Durante il tempo di lavoro nascono improvvisi suggerimenti, lievi lacerazioni, linee rette sfiorate da atmosfere vaporose, soffi di luce irragiungibili, apprensioni emotive che caricano lo spazio di turbamenti cromatici e vibrazioni segniche.
Ogni variazione compositiva vuole restituire il senso di un primordiale incanto, quasi una dimensione senza tempo, nel senso che lo spazio pittorico inghiotte il tempo, non ha cronologie, usa segni e colori come strumenti di dilatazione percettiva, tramiti per costruire uno sviluppo del colore avvolto nella qualità luminosa delle forme.
L’evanescenza dei pigmenti crea movimenti discontinui nella vastità del visibile, le macchie sembrano impronte del pensiero in cerca d’assoluto, ombre luminose la cui verità visiva corrisponde alla qualità fisica del colore.
Questa condizione di ricerca non esclude la presenza di emozioni che vengono da lontano, orizzonti che nascono e svaniscono nell’atto stesso di osservarli, nello stesso istante in cui prendono forma.

Tra le tecniche che nutrono l’immaginazione di Guarneri, l’acquerello ricopre un ruolo privilegiato, capace di sollecitare l’incanto dello stupore originario, il respiro interno del colore, il sogno di una luce purissima dove lo sguardo sembra perdersi nel nulla, nella sostanza stessa dell’aria.
Il tempo d’esecuzione che l’acquerello comporta non ha confronti, è implacabile nel suo modo di captare l’istante della visione, non ammette pentimenti e correzioni, le macchie possono agire solitarie ma perlopiù si sovrappongono una sull’altra con tonalità leggerissime.
La stesura veloce del colore ha già in se stessa una nozione di tempo irreversibile legato all’esigenza di fermare l’immagine nel punto giusto, prima che possa scivolare via, diventare altro, allontanarsi dalla verità del suo istantaneo vibrare, spazio-tempo come valori inscindibili, strutture profonde dell’essere.
Con questo sentimento del dipingere Guarneri attraversa le impervie vicende della pittura aniconica con la convinzione, condivisa da diversi altri artisti della sua generazione, che il soggetto del dipingere sia comunque e sempre la pittura stessa o, meglio, la memoria oggettivata del colore o, ancora, la possibilità di portare quello spazio determinato verso la percezione di un tempo non misurabile.

Nel persistente racconto immaginativo che Guarneri suggerisce durante l’ultimo decennio, il tema della felicità creativa si sposa direttamente con il piacere del dipingere, questa sembra la certezza visibile nelle opere in cui l’artista congiunge gli orizzonti luminosi del passato e le nuove movenze del colore, con differenti ritmi che insorgono determinando direzioni oblique, immagini in bilico, sospensioni illimitate.
Il mistero della costruzione continua a essere il punto di riferimento di ogni bagliore del colore, sia che si tratti di evocare le atmosfere sensoriali della natura oppure le sonorità interiori dell’inconscio.
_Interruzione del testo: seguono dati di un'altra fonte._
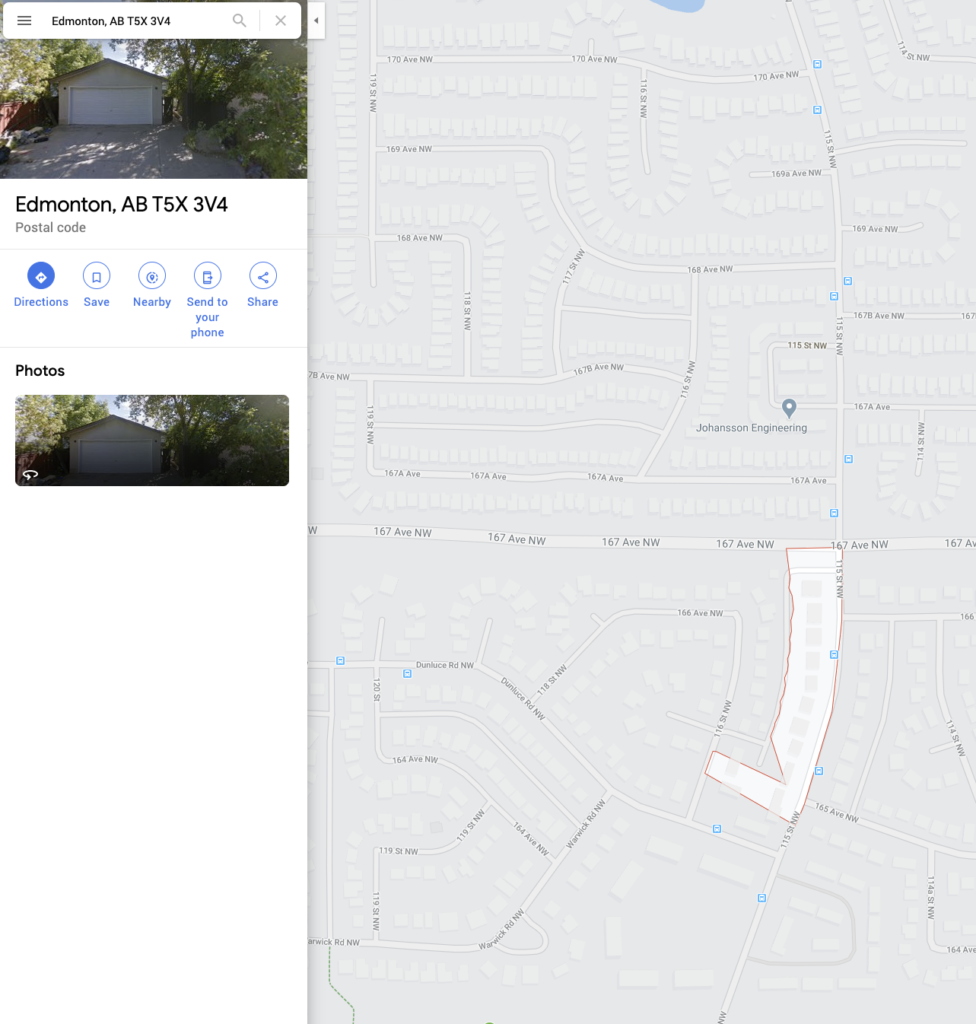Select bus stop at 167A Ave and 115 St
This screenshot has width=976, height=1024.
coord(849,459)
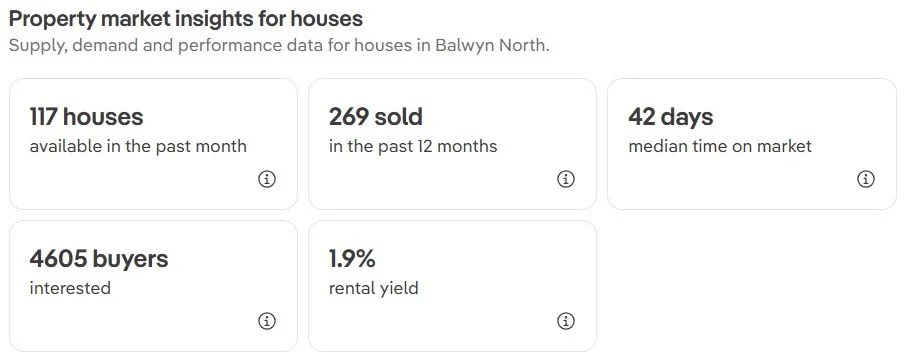Screen dimensions: 907x362
Task: Select the 1.9% rental yield value
Action: (352, 258)
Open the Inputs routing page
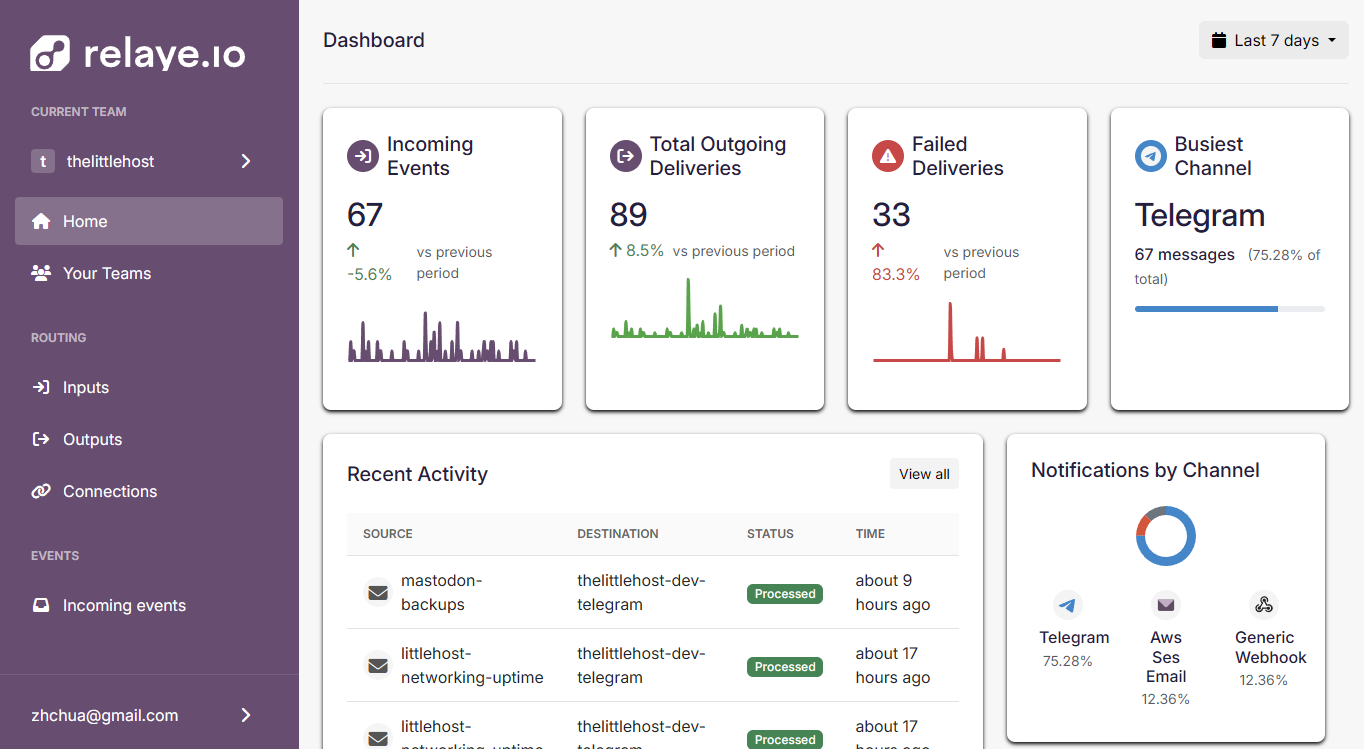This screenshot has width=1364, height=749. point(149,387)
Talvolta a sedurre l’artista è il desiderio di alzare lo sguardo verso altezze celestiali, spazi forse inaccessibili ma sempre desiderati, proiezioni spaziali che accompagnano la serenità di sguardo con cui Guarneri vive la continuità tra il passato e il presente, spazio di compresenze temporali diverse, capacità di intuire il futuro con tutti i sensi del suo inconfondibile alfabeto.